**Qué se pide:**
1. En el texto sobre Tomás Alfaro, ¿a qué edad empezó a jugar en el club Sportivo?
2. Retoma el texto sobre Tomás Alfaro y sigue escribiéndolo a partir de su última oración.

**Fragmento del texto:**
---+---

RIO GRANDE.- El panorama de Tomás Alfaro cambió drásticamente en los últimos meses. A sus 19 años, el joven oriundo de esta ciudad decidió interrumpir su formación académica en la Licenciatura en Turismo en Bahía Blanca para perseguir su vocación deportiva en territorio chileno. Con la firme convicción de que su destino estaba ligado a la pelota, el riograndense se trasladó a Santiago de Chile a principios de este año.
El futbolista, que se desempeña como enganche, reconoció que la decisión fue impulsada por un deseo personal profundo. Alfaro confesó que si bien iba a iniciar el cursado de materias, aquello no representaba lo que realmente quería para su vida. En ese sentido, el jugador fue tajante al expresar que el amor por competir y estar en el ambiente del fútbol es algo que no se le va a ir, asegurando que se dedicará a esto porque es un sueño que debe cumplir.

La elección del país vecino no fue casual, dado que su madre es chilena pero reside y trabaja en Río Grande. El joven volante dio sus primeros pasos a los siete años en el club Sportivo de su ciudad natal y luego pasó por la C.A.I. de Comodoro Rivadavia. Incluso registra un antecedente a los 17 años en Santiago Wanderers, etapa que debió concluir antes de tiempo por complicaciones administrativas relacionadas con su documentación.

---+---

**Información dada:**
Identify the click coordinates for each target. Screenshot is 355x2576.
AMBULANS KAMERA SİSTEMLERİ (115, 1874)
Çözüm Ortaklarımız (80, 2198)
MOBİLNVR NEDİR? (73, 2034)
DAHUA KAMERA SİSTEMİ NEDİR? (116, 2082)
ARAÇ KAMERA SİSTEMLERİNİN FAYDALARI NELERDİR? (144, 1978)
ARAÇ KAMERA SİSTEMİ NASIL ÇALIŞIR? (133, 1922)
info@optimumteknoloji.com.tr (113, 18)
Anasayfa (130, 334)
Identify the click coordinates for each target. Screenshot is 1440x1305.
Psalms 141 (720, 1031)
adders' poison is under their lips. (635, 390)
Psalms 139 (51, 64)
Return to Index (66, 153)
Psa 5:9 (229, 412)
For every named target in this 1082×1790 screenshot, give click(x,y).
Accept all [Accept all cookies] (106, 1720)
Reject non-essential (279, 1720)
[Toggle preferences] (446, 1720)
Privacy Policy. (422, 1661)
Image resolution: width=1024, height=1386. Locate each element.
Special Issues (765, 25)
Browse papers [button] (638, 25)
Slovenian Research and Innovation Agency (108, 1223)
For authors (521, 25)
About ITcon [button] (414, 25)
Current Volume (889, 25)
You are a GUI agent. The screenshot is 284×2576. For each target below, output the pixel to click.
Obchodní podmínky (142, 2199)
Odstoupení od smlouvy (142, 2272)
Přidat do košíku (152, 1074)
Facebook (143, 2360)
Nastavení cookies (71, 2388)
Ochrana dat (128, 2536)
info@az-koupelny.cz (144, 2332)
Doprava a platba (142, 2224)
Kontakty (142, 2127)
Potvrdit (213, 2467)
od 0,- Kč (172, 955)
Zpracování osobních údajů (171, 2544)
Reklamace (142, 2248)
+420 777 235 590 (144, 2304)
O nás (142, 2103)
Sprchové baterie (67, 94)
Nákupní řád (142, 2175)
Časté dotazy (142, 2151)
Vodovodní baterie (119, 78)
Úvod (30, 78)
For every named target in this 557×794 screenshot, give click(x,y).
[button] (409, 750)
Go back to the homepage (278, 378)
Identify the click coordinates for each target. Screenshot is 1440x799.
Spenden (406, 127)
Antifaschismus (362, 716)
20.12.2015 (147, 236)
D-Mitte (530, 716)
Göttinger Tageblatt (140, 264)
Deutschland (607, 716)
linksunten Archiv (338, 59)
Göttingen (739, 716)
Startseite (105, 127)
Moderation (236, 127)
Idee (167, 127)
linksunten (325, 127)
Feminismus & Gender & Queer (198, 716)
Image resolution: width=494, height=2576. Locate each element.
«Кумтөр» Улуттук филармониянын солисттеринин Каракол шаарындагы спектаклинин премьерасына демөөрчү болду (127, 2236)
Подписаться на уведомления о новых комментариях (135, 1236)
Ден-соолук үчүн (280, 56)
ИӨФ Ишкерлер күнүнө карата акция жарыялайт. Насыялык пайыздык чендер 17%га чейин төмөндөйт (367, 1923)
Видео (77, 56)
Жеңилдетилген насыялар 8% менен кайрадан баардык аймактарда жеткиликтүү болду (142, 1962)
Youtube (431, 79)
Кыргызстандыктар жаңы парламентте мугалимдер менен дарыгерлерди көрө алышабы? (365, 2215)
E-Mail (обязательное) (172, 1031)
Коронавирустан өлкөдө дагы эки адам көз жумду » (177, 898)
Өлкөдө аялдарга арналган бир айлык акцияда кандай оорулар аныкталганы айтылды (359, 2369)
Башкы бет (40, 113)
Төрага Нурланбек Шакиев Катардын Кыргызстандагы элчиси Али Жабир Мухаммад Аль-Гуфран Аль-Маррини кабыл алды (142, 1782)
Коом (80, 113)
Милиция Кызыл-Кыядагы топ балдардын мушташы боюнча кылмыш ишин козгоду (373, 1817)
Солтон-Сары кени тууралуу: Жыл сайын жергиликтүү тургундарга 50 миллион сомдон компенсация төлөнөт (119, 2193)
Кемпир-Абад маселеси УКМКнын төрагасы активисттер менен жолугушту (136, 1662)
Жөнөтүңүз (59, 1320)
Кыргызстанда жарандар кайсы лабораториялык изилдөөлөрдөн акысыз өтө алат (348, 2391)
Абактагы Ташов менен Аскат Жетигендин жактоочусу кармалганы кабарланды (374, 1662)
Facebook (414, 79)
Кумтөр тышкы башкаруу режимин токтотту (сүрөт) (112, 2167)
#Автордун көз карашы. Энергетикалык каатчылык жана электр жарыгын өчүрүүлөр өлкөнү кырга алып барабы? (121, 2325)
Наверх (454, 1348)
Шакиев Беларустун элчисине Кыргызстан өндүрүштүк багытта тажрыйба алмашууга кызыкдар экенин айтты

---+---

**Las respuestas:**
1. A los siete años.

2.
Su regreso a Chile en el mes de enero se concretó mediante la Santiago United Academy, entidad que lidera el ex arquero Eduardo Lobos. A pesar de los prejuicios sobre la edad para iniciar una carrera profesional, el juvenil sostuvo que venir fue la decisión correcta. Desde la Patagonia, su madre fue quien facilitó el contacto inicial para que el “10” pudiera integrarse a esta academia que funciona como nexo con los clubes de primera línea.

La preparación en este centro de alto rendimiento le permitió recuperar el ritmo de competencia tras su paso por el fútbol amateur en Tiro Federal. Alfaro destacó la calidad del grupo humano y técnico que encontró en la academia, señalando que cuando llegó le sorprendió el equipo de trabajo por ser gente de primer nivel para aprender todos los días. Según sus palabras, encontró allí un trato cercano que suele ser inusual en el mundo del fútbol.
Esa vidriera técnica fue el trampolín hacia su presente en el Santiago Morning, equipo conducido por el histórico artillero Esteban Paredes. El volante zurdo se encuentra actualmente realizando las prácticas con el plantel profesional mientras aguarda la apertura del libro de pases para su inscripción oficial. Respecto a su actualidad, el protagonista afirmó que con todo el apoyo recibido sus expectativas son de las más altas y manifestó su alegría por entrenar con el grupo en una institución que calificó como hermosa.